------ Provided data ------
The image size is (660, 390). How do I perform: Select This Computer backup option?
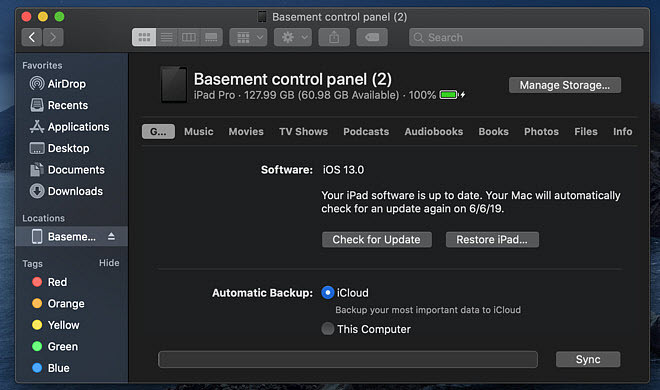327,329
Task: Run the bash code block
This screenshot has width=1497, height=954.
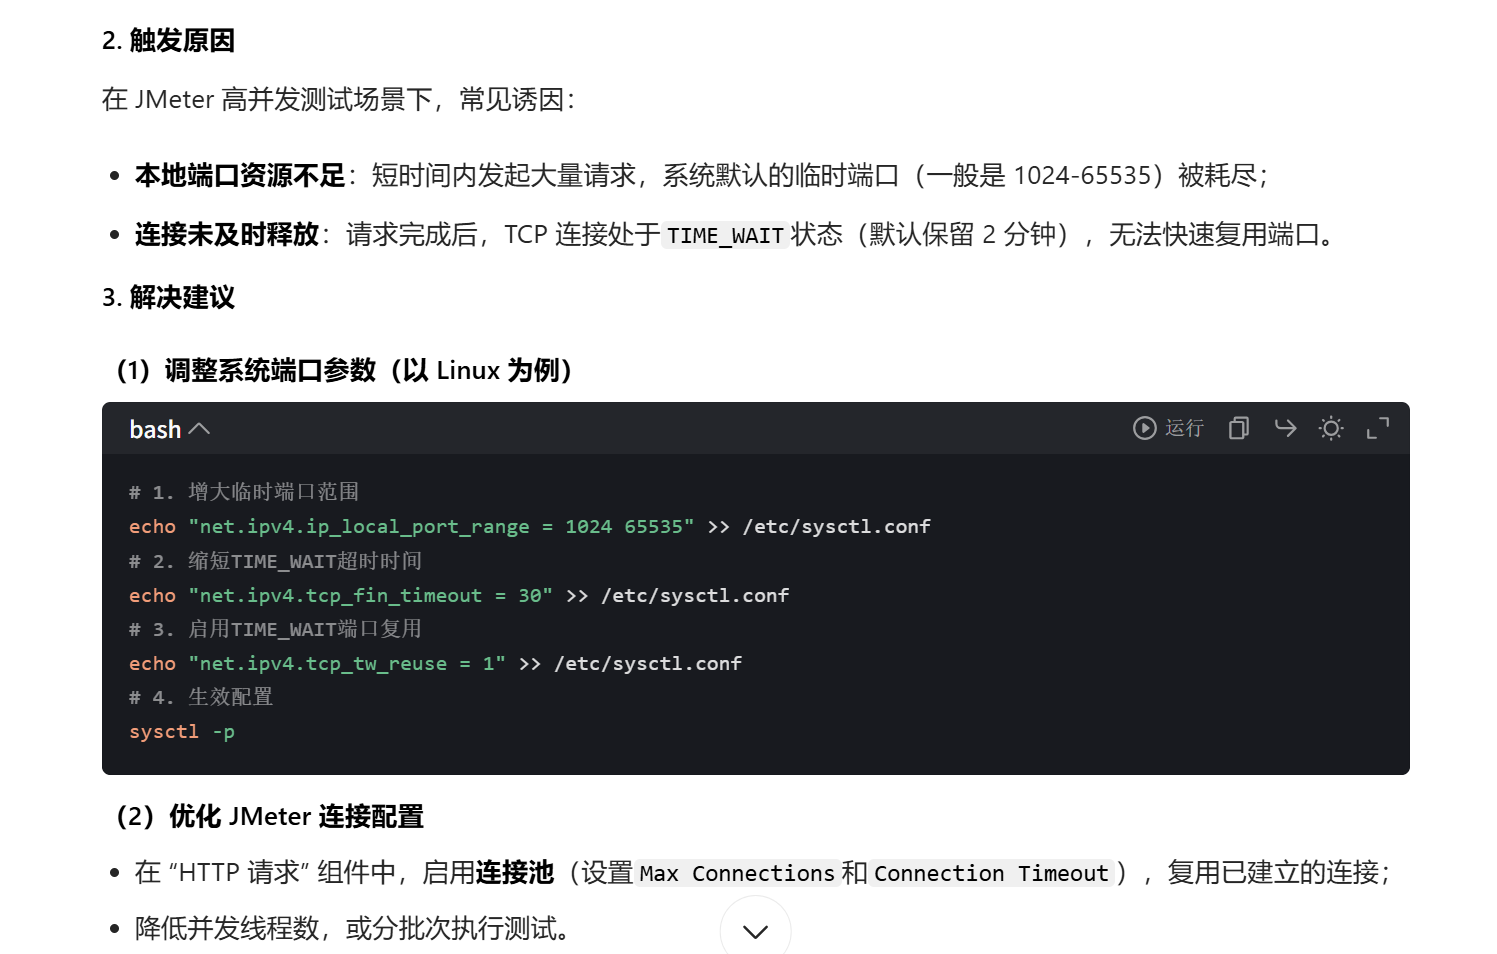Action: 1168,428
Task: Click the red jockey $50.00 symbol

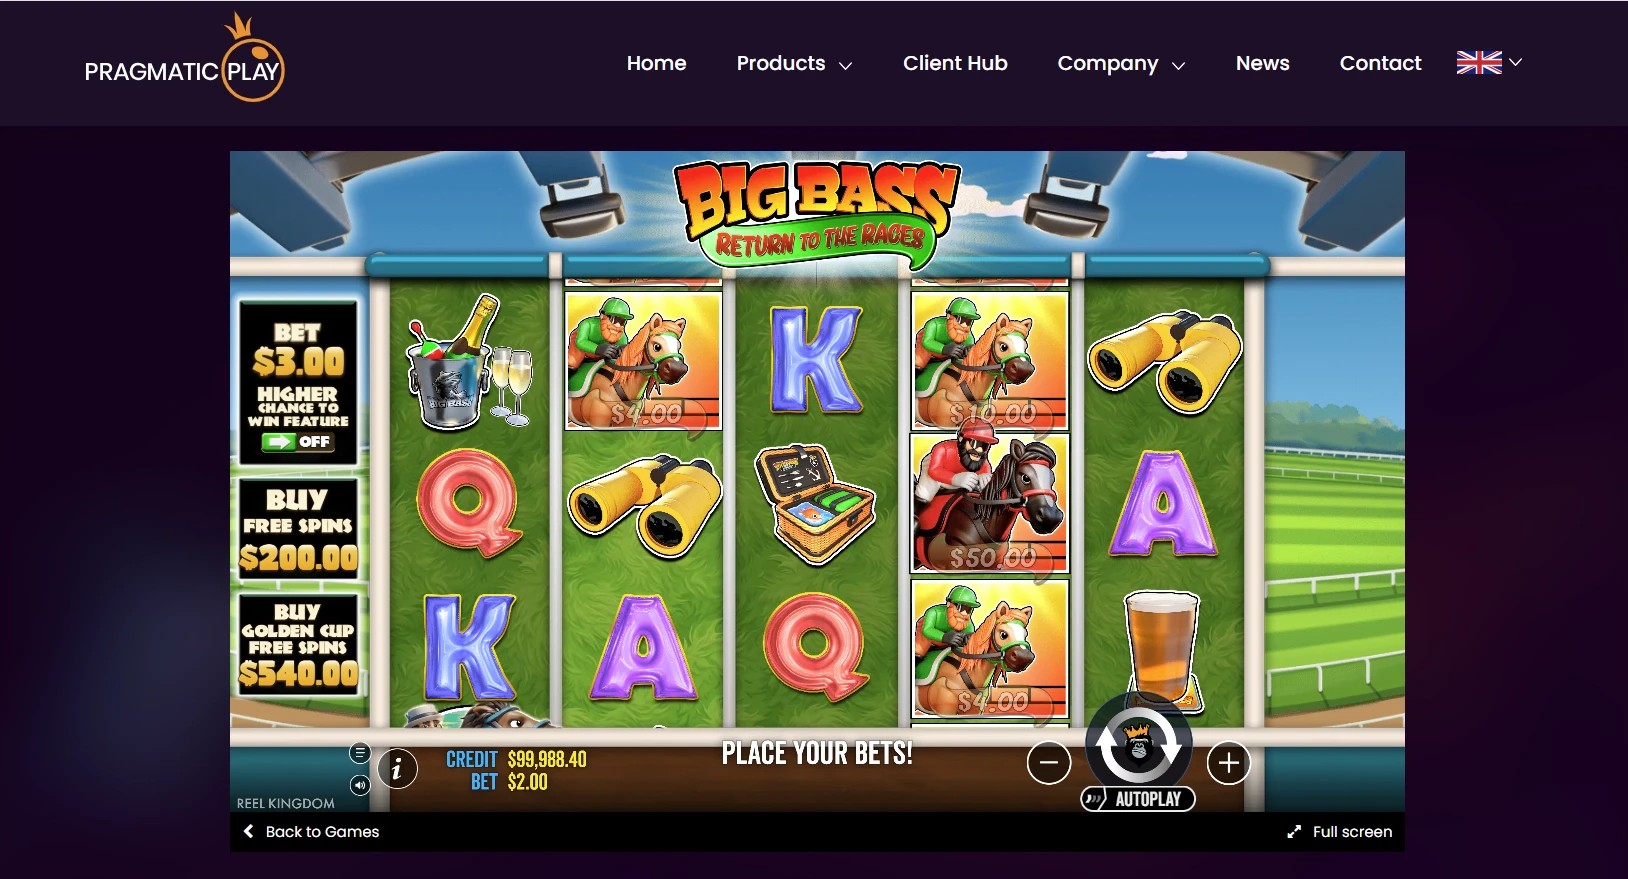Action: point(990,503)
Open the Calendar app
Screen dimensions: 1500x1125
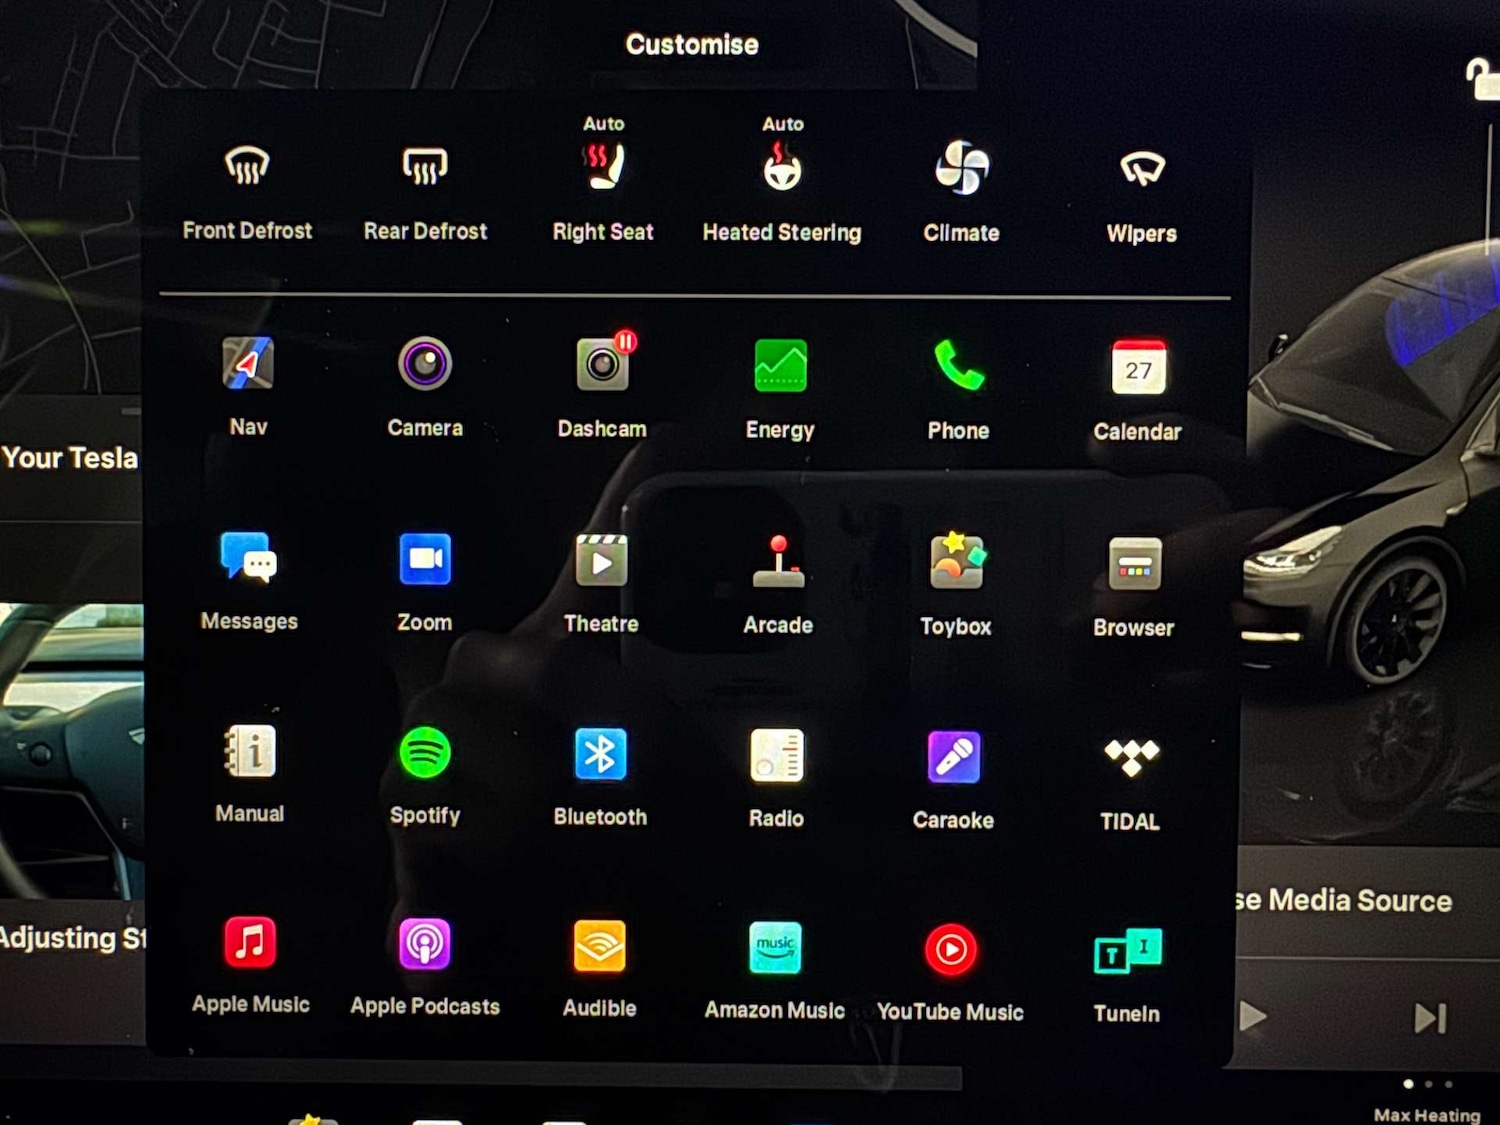coord(1138,368)
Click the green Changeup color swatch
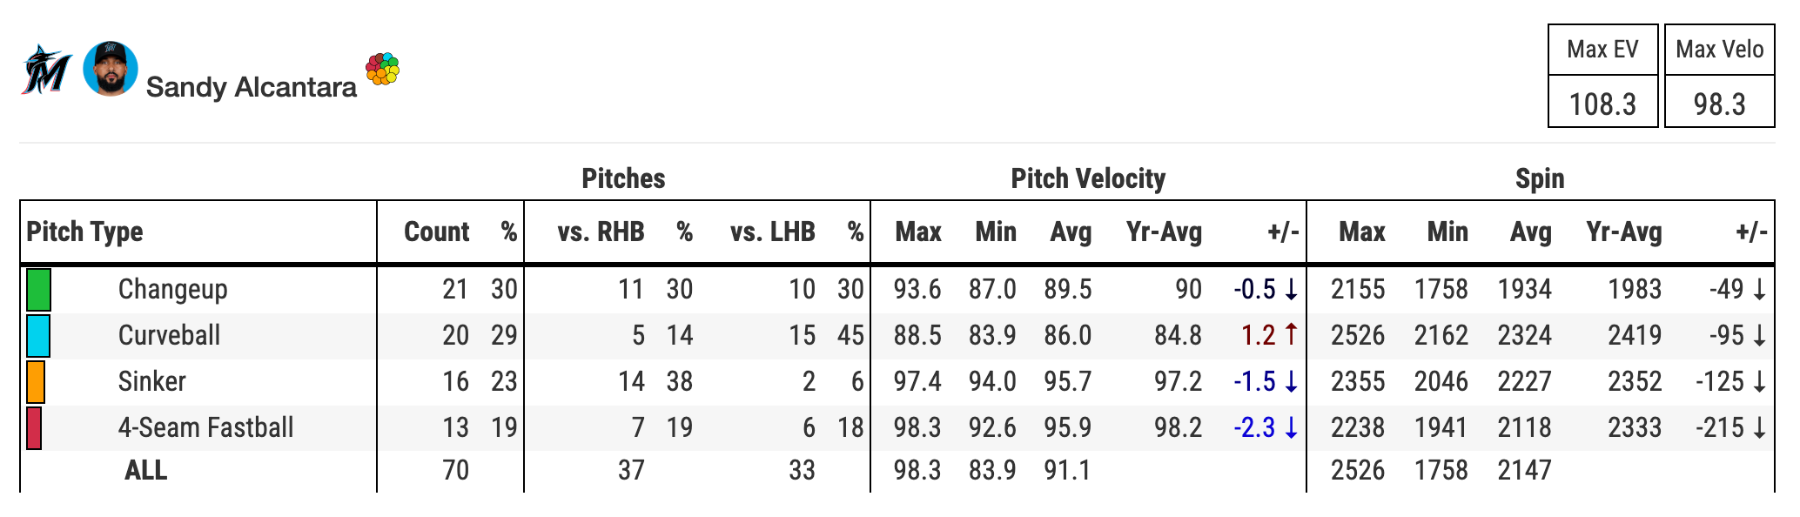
------
Directions: Copy each line from the entries above that contains the string "Task". Match case exactly.

Output:
Task: Run the bash code block
Task: Click the red jockey $50.00 symbol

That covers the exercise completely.